Арриго Валли ди Таверненго недавно исполнилось тридцать, и он был единственным наследником богатой семьи, чьи корни восходили к Средневековью. Семья Валли владела некогда большей частью Эмилии, часть их земель была на границе с Романьей. Умные и по своему просвещенные землевладельцы, предки Арриго породнились со Скалигерами и д'Эсте, укрепив тем самым свое положение в эпоху потрясений, которые низвергли в конце концов многие другие знатные фамилии. В первые десятилетия девятнадцатого века Валли породнились с Тавернье, выходцами из Франции, знаменитыми виноделами.

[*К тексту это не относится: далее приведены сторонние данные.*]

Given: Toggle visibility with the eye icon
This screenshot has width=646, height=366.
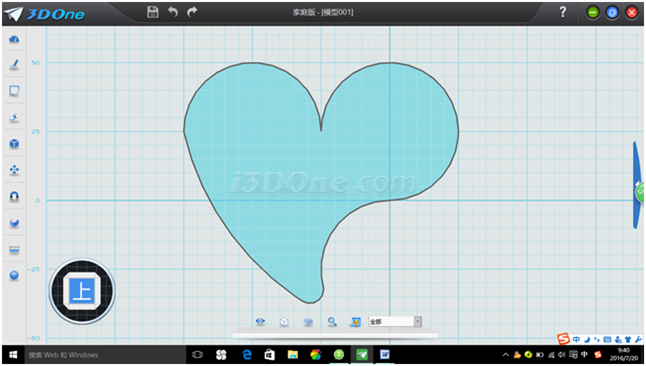Looking at the screenshot, I should (x=260, y=321).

Жан Батист Тавернье был поставщиком императорского дома, и Наполеон почтил его своей дружбой. Когда же великий император был окончательно повержен под Ватерлоо, это сказалось и на предприимчивом Тавернье, который решил, что следует переменить климат. Он пересек Альпы и поселился в Италии с женой и красавицей дочкой Жозеттой.

Жан Батист надеялся здесь найти, и в самом деле нашел, прекрасные земли для виноградных лоз, и дела его пошли в гору. Гондрано Валли, который сдавал ему свои земли в аренду, познакомился с Жозеттой и женился на ней. Пленился ли он парижским обаянием девушки, или был увлечен перспективой родства со знаменитым виноделом, той пользой, которую можно было извлечь из него, но так или иначе, а всего за несколько лет вина и ликеры с этикеткой «ВАЛЛИ-ТАВЕРНЬЕ» появились при всех дворах тогдашней Европы. Потом французское имя Тавернье исчезло, а вместо него на всех бутылках и погребах стояло «ВАЛЛИ ДИ ТАВЕРНЕНГО».

Арриго был единственным наследником этой богатейшей империи вин с ее виноградниками и перегонными заводами, рассеянными по всей Италии, и мощным экспортом на весь мир. Но сейчас, когда не было больше с ним зеленых, как вода в этой бухте, глаз Анны, его знатность и богатство не значили для него ничего.

Глава 3

Одним своим присутствием Анна умела развеять заботы и тревоги отца, заставить его пренебречь своими строгими правилами. И она частенько пользовалась этим, играя на привязанности, которую старик к ней питал.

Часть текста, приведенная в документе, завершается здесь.